Lutte contre le piratage de contenus audiovisuels.

Question écrite n° 7656 de Mme Brigitte Kuster (député, Les Républicains – Paris ), publiée au JO le 24 avril 2018, p. 3418.

 

Mme Brigitte Kuster rappelle à Mme la ministre de la culture qu’une enquête de l’agence EY, publiée en février 2017, montre qu’en moyenne 13 millions d’utilisateurs consomment illégalement 2,5 milliards de contenus culturels. 1,35 milliards d’euros : c’est le manque à gagner astronomique que le piratage de contenus audiovisuels coûte chaque année à l’État, à l’industrie de la filière et aux ayant-droits. Le coût de cette fraude généralisée pour la société est considérable : 2 000 emplois détruits, 430 millions d’euros de recettes fiscales et sociales perdues pour l’État et 330 millions d’euros d’investissement dans la création en moins. Le secteur audiovisuel doit se battre sur deux fronts à la fois : l’invasion du marché par les GAFAM, qui échappent ou contournent la plupart des règles en vigueur, et le piratage dont la croissance est exponentielle. La première bataille se déroule en priorité à l’échelle européenne, mais la seconde relève d’abord de notre propre initiative. Le laxisme à l’œuvre durant le quinquennat de François Hollande a développé chez les consommateurs une véritable culture de l’impunité qui précipite le désastre industriel. Les efforts entrepris sous le mandat de Nicolas Sarkozy ont été purement et simplement abandonnés.
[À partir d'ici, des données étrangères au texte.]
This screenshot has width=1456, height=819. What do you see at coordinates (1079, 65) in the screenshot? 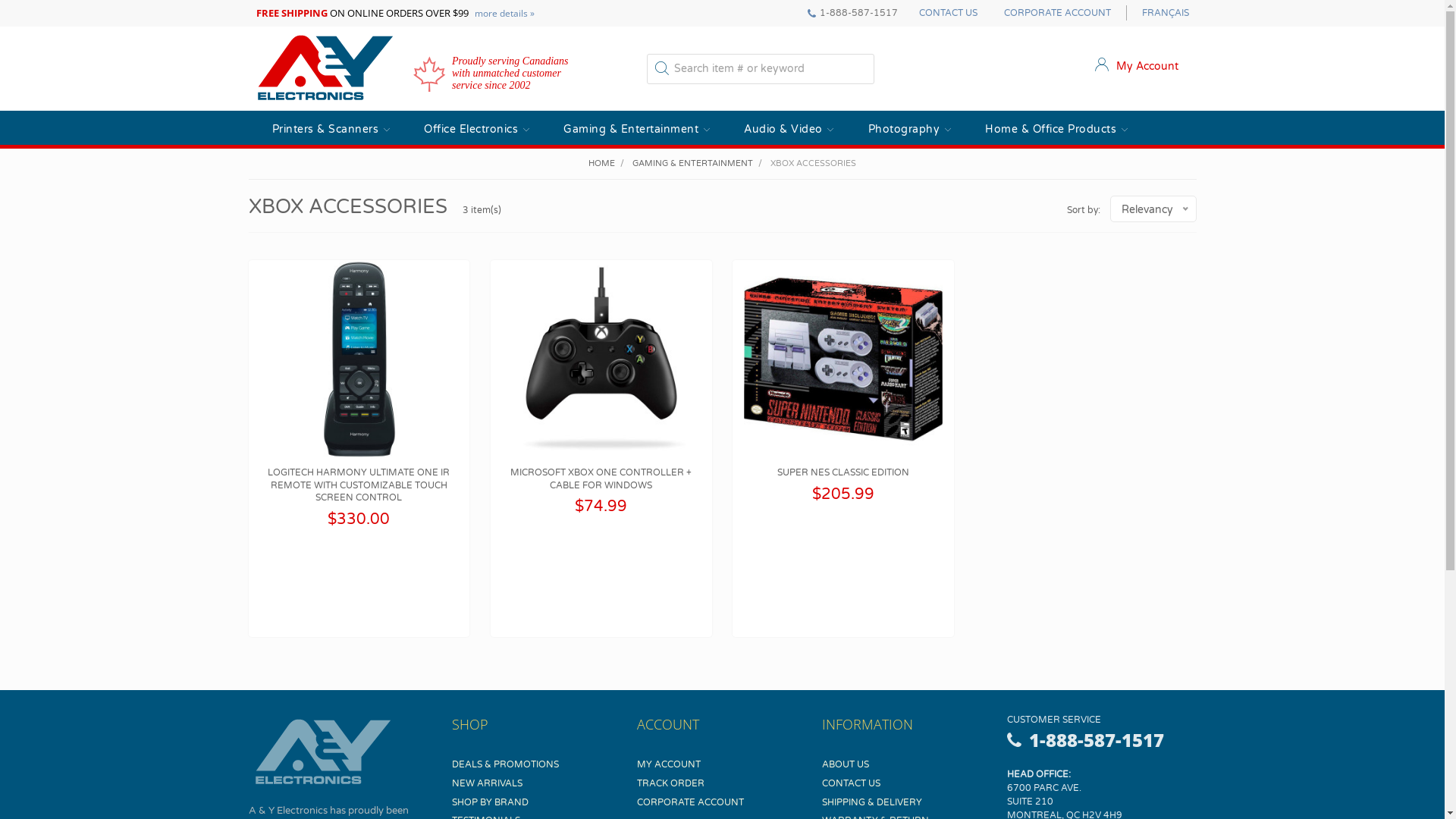
I see `'My Account'` at bounding box center [1079, 65]. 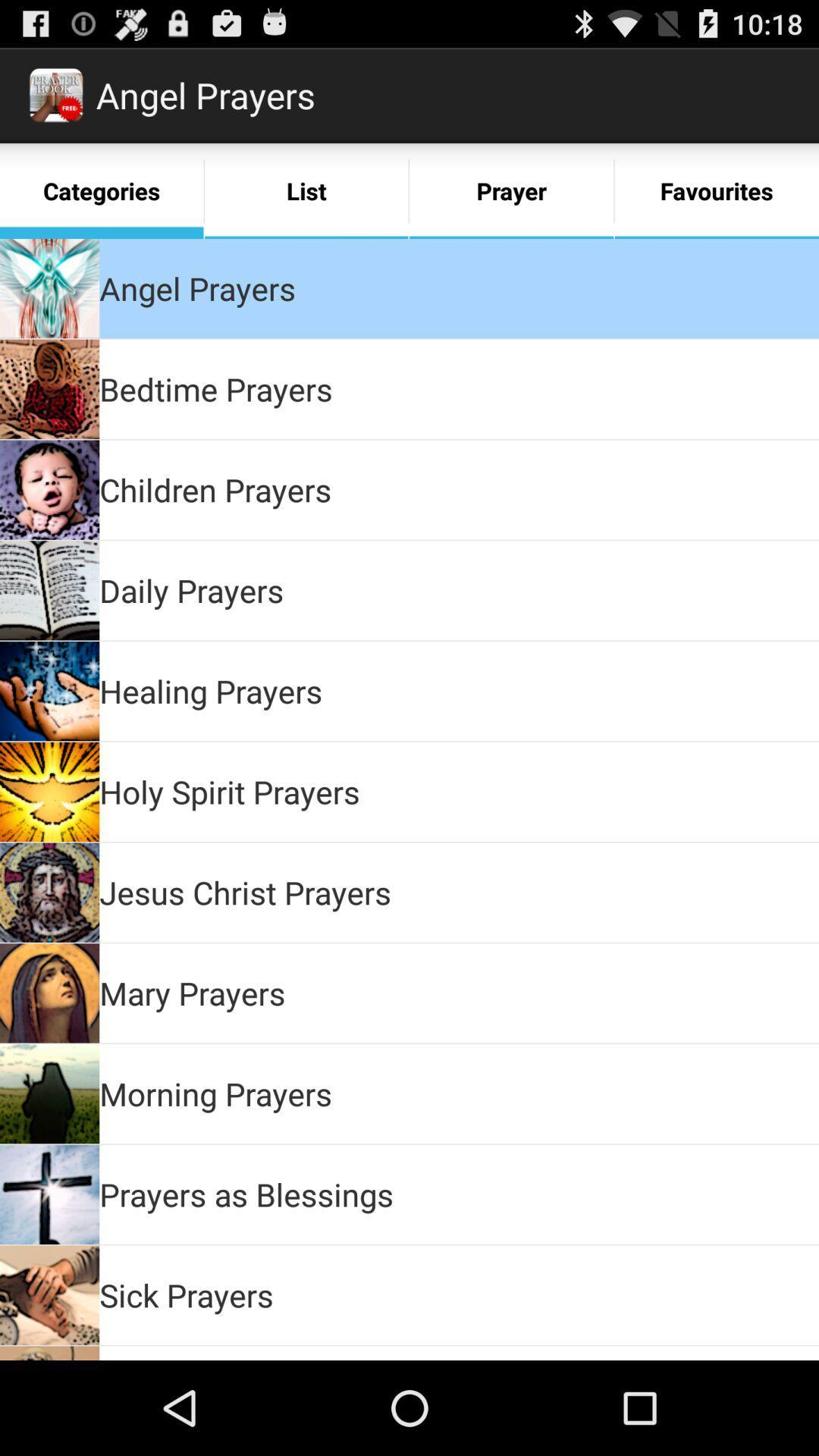 I want to click on the sick prayers item, so click(x=186, y=1294). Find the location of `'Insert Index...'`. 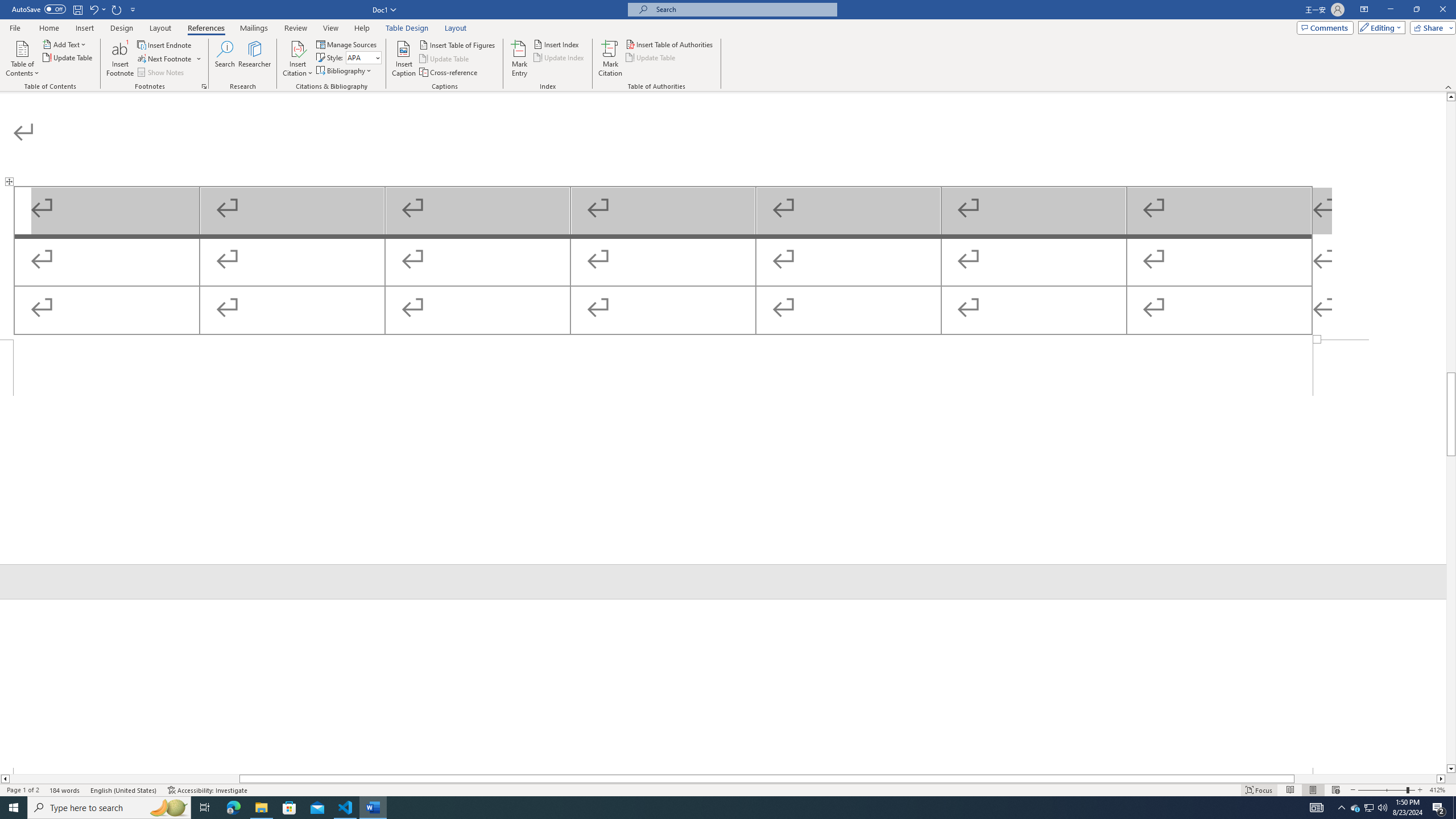

'Insert Index...' is located at coordinates (556, 44).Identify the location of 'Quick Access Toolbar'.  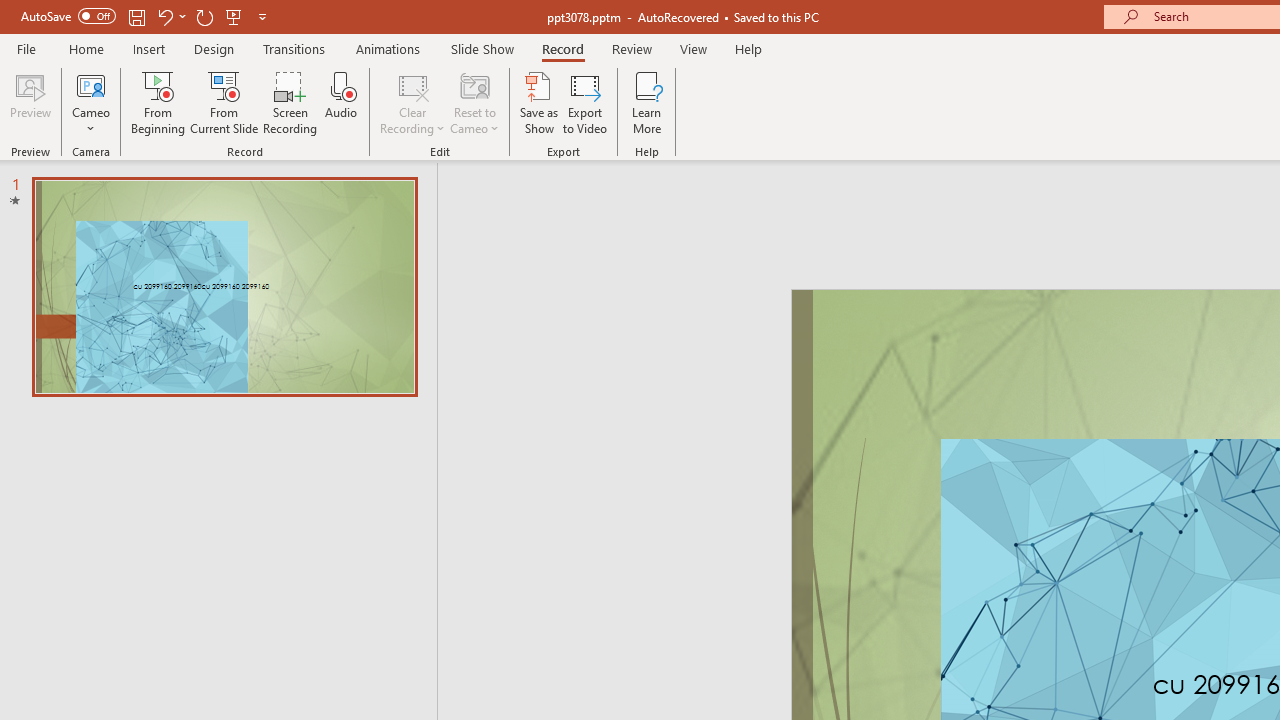
(144, 16).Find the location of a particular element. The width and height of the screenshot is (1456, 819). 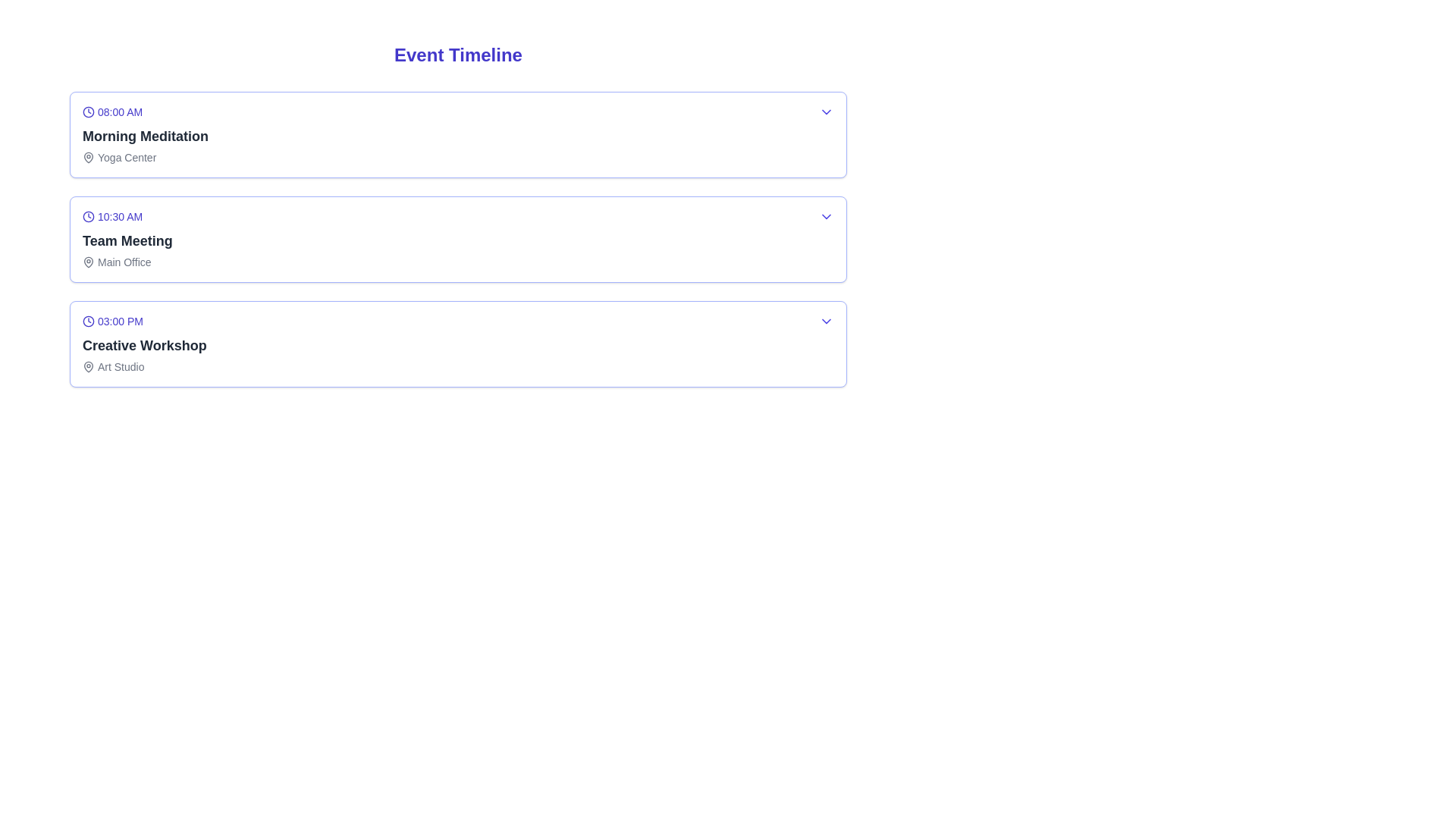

La dernière tentative visant à lutter sérieusement contre le piratage : la fameuse loi HADOPI, aura bientôt 10 ans. Mais de l’aveu de tous, y compris de ses concepteurs, le cadre d’intervention et les procédures fixés par la loi sont trop rigides pour être efficaces. L’heure est donc venue de remettre à plat le système et de réaffirmer deux principes essentiels aujourd’hui totalement bafoués : celui de la propriété privée qui est un droit imprescriptible, et celui de la souveraineté de la production audiovisuelle française qui est directement menacée. Elle lui demande comment elle compte freiner l’accès aux offres illégales, renforcer les politiques publiques de lutte contre le piratage et faire évoluer les mentalités sur une pratique délictueuse qui dévaste la création audiovisuelle.

Réponse du ministère de la Culture, publiée au JO le 4 septembre 2018, p. 7781.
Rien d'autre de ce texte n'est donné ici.